### [Consigne 1]
Répondez à ces questions sur le texte consacré au générique de Sanford and Son :
(a) Sur quelle chaîne américaine la série a-t-elle été lancée ?
(b) Quel personnage Demond Wilson incarnait-il ?
(c) Depuis quelles années Quincy Jones était-il actif comme auteur-compositeur, producteur et instrumentiste ?
### [Consigne 2]
Rédigez la suite du texte sur le générique de Sanford and Son, à partir de la dernière phrase donnée.

### [Texte fourni]
┌──
Parmi tous les grands classiques du rock et de la pop qui ont envahi les disquaires et les ondes radio en 1972, la mélodie la plus accrocheuse est sans doute le générique d’ouverture de la sitcom télévisée Sanford and Son. Lancée cette année-là sur la chaîne américaine NBC, la série est rapidement devenue l’un des programmes les plus populaires des États-Unis. Bien que brève, cette introduction musicale crépite d’énergie dès les premières secondes. Elle associe l’harmonica, l’orgue électrique et un rythme de batterie percussif et rebondissant pour créer une ligne mélodique inoubliable. Difficile de ne pas fredonner cet air, une prouesse d’autant plus remarquable qu’il s’agit d’une œuvre purement instrumentale, dépourvue de la moindre parole.

La mort tragique en 2026 de Demond Wilson, qui incarnait Lamont, le fameux « fils » de la série, a rappelé au public que Sanford and Son n’était pas seulement l’une des meilleures sitcoms des années 70, mais que son générique restait l’une des compositions les plus enjouées et mémorables jamais écrites pour le petit écran. Loin d’être une simple musique d’introduction, ce titre est un véritable classique qui n’a rien perdu de sa superbe au fil des décennies.
Une composition signée par une légende de la musique
Si ce générique instrumental est aussi percutant et groovy, c’est en grande partie grâce au talent exceptionnel de son créateur. Actif en tant qu’auteur-compositeur, producteur et instrumentiste depuis les années 1950, Quincy Jones possédait un don hors du commun pour concevoir des musiques accrocheuses. Célèbre pour avoir dirigé l’enregistrement des albums mythiques Thriller et Bad de Michael Jackson, ainsi que le tube planétaire We Are the World, il a également produit des succès pour des artistes comme Donna Summer, George Benson, Lesley Gore ou encore Aretha Franklin.
└──
### [Données fournies]
┌──
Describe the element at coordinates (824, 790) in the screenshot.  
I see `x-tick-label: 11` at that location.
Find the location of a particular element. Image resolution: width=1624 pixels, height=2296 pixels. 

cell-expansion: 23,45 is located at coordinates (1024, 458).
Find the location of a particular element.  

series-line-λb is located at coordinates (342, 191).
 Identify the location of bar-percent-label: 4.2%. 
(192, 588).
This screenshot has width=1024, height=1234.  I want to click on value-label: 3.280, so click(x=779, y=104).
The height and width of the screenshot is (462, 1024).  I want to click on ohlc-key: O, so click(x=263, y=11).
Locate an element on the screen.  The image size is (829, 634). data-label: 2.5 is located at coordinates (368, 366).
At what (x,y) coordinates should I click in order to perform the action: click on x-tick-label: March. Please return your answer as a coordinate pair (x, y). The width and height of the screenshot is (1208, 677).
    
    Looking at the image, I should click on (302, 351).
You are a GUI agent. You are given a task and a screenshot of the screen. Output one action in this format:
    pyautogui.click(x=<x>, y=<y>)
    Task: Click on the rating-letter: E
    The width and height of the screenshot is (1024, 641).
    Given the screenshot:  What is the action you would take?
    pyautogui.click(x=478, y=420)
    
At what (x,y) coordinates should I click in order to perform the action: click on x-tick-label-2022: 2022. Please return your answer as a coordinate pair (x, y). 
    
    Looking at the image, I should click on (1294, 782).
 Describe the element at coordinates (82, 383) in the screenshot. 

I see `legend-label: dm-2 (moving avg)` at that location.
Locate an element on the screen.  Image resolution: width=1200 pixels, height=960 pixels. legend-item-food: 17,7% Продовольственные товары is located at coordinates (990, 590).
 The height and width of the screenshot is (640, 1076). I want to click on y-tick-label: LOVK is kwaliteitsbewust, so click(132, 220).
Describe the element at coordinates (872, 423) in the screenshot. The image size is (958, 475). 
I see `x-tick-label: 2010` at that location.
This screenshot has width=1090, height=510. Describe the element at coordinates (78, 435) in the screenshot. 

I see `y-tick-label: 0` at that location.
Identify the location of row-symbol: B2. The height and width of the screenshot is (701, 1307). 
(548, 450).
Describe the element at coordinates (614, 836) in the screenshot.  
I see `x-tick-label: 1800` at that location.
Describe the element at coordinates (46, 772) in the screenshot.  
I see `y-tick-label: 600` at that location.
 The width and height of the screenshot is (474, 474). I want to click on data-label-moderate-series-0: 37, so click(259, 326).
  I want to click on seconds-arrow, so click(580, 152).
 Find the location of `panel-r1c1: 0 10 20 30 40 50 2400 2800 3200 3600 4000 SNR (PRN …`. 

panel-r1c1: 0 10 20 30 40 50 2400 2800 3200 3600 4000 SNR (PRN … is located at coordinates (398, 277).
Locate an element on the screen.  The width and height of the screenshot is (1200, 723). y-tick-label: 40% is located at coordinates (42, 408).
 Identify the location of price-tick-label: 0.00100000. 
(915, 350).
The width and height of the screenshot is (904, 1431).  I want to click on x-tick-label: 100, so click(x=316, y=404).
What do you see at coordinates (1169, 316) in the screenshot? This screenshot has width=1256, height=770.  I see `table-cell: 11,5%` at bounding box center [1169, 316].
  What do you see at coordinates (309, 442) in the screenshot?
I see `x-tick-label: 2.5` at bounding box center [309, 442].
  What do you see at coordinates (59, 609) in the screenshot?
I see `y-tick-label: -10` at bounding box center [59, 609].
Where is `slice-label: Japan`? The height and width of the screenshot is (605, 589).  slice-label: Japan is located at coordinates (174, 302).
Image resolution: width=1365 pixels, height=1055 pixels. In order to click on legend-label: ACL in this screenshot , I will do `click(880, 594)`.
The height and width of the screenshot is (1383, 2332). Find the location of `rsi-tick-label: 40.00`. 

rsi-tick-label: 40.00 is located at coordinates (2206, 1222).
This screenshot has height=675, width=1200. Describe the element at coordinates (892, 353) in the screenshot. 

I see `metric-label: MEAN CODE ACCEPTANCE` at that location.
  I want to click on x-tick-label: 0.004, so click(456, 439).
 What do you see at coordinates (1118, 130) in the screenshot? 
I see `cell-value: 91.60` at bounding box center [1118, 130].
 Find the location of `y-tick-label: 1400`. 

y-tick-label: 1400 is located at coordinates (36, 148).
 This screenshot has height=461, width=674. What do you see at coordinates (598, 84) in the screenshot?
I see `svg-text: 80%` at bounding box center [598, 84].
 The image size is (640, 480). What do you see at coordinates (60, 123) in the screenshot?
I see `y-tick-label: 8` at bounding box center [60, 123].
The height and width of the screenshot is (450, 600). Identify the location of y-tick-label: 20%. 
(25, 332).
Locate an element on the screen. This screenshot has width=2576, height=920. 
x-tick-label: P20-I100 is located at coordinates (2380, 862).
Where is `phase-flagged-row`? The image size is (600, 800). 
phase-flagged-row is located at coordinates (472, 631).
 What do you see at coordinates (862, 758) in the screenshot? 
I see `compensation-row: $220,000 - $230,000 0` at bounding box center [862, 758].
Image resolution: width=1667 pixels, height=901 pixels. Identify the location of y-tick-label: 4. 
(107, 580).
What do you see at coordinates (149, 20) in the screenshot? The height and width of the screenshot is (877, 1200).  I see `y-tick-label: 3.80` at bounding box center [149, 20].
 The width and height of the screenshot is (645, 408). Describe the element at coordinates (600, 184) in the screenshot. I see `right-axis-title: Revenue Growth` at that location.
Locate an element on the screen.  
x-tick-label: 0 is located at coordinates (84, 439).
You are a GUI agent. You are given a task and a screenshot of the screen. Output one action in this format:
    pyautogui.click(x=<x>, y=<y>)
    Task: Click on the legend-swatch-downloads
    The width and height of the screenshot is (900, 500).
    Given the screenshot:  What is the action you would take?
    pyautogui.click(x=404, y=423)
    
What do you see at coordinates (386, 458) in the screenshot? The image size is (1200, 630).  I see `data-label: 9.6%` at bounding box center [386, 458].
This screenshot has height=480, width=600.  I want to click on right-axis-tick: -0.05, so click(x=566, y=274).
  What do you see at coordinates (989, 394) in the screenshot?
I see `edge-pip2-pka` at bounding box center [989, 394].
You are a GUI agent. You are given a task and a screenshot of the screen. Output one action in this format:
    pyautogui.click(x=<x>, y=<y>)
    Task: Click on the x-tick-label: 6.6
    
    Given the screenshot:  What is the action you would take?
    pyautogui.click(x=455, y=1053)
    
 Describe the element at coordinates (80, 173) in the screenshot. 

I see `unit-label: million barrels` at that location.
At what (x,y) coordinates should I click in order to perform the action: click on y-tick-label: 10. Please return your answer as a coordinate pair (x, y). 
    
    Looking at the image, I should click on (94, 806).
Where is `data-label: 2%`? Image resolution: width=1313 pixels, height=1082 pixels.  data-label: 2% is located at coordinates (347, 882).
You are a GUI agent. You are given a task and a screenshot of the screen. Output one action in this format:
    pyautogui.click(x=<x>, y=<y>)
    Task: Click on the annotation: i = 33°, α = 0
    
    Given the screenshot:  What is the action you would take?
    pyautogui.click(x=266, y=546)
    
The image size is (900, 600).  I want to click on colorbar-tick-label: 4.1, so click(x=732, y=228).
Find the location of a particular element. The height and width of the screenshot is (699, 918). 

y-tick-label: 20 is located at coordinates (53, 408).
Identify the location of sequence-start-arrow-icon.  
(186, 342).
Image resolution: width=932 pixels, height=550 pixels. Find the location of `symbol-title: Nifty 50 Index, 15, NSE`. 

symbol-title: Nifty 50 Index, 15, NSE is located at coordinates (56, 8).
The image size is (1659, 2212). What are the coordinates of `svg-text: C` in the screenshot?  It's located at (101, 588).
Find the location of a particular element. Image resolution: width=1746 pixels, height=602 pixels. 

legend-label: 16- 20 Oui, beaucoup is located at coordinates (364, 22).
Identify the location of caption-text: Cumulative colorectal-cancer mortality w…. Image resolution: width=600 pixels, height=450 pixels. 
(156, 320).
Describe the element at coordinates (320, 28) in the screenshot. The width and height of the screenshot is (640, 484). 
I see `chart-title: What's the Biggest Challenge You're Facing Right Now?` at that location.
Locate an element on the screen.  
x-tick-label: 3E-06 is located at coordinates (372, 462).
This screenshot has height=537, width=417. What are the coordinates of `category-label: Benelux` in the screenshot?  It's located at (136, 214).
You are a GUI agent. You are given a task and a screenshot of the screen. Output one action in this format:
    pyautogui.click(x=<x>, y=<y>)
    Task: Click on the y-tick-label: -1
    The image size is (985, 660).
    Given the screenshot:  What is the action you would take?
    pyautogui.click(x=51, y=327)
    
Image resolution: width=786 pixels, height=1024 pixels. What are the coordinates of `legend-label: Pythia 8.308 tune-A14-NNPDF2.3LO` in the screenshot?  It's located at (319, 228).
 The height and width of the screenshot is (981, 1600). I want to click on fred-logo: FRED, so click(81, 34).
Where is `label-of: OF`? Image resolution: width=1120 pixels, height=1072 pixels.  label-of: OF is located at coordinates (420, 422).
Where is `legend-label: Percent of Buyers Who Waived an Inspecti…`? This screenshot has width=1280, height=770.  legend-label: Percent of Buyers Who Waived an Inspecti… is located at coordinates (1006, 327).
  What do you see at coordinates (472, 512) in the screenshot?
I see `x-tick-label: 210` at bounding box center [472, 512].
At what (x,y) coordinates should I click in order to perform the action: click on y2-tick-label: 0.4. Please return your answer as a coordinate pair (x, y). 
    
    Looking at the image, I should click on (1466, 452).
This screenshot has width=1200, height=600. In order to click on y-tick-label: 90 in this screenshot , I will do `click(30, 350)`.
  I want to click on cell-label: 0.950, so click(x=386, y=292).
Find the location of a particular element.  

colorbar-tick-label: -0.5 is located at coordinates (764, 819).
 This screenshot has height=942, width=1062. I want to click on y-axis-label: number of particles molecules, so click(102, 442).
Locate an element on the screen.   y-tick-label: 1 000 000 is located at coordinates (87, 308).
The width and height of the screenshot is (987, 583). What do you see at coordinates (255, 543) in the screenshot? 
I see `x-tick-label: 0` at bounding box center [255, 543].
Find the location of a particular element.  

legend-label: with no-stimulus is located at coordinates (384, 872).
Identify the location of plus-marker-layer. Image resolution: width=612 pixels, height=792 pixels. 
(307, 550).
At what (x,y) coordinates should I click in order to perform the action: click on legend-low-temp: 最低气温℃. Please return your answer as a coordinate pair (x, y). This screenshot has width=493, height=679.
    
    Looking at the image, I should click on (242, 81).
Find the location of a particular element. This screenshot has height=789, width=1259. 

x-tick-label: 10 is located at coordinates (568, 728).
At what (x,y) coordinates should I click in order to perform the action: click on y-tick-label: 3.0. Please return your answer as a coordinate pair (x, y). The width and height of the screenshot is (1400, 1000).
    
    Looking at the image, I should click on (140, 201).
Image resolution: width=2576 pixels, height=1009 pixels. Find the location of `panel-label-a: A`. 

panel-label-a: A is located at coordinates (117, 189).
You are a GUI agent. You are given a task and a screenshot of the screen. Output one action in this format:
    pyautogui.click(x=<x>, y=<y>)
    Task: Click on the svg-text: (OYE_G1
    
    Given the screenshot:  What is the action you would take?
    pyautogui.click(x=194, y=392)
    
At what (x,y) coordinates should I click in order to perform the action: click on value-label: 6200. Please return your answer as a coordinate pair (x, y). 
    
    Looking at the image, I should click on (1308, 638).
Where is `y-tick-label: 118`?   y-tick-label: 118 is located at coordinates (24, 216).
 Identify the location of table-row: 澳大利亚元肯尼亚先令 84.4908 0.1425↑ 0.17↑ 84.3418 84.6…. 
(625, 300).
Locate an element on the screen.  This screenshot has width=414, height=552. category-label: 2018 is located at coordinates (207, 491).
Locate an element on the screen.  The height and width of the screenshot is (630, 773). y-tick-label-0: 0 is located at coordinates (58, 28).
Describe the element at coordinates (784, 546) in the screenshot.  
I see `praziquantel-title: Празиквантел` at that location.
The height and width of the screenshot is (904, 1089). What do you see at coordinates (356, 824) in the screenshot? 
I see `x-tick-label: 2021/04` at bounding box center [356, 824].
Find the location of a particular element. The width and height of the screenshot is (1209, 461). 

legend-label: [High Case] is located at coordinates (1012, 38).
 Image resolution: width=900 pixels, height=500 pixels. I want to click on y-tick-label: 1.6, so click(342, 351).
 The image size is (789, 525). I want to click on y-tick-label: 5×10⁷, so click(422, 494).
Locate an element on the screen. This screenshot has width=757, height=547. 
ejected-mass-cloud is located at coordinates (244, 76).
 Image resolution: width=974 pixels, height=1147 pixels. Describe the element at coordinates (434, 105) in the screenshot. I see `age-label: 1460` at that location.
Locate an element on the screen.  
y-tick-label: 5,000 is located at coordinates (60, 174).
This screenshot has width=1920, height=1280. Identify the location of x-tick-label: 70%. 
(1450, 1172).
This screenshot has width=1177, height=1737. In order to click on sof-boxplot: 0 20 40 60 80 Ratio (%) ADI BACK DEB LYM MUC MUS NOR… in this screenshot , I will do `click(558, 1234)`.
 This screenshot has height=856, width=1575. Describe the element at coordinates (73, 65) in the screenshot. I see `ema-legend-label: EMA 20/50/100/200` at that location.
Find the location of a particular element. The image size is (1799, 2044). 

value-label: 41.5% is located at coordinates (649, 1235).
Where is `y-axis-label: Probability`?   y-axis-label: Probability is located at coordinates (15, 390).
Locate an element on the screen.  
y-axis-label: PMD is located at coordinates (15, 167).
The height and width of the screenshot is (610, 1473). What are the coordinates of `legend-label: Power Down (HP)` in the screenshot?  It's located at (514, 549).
└──
### [Corrigé 1]
(a) NBC
(b) Lamont, le « fils » de la série
(c) Depuis les années 1950

### [Corrigé 2]
Au début des années 1970, le producteur de télévision Bud Yorkin a acquis les droits de la sitcom britannique Steptoe and Son pour l’adapter aux États-Unis sous le nom de Sanford and Son. Le projet a été conçu sur mesure pour l’humoriste Redd Foxx, alors surtout connu pour ses sketchs hilarants mais jugés trop irrévérencieux pour la télévision classique. Ayant besoin d’un générique, Bud Yorkin s’est tourné vers Quincy Jones. Ce dernier connaissait bien Redd Foxx pour avoir collaboré avec lui sur le Chitlin’ Circuit, un réseau semi-clandestin d’humoristes noirs, où il avait d’ailleurs composé la musique d’entrée de scène de l’humoriste.
Officiellement intitulé The Streetbeater, ce morceau doit probablement sa fraîcheur et son énergie à la spontanéité de sa création. Lors d’une interview accordée au magazine Billboard en 2010, Quincy Jones a confié : « J’ai écrit ça en environ 20 minutes. Nous avions quatre musiciens. Nous l’avons enregistré en environ 20 minutes. C’est incroyable. Avec le recul, c’est un vrai voyage. » Tellement fier de cette composition — ou peut-être en réponse à l’engouement du public —, Quincy Jones a fini par commercialiser le titre sous la double appellation Sanford and Son Theme et The Streetbeater, en l’intégrant à son album You’ve Got It Bad Girl sorti en 1973.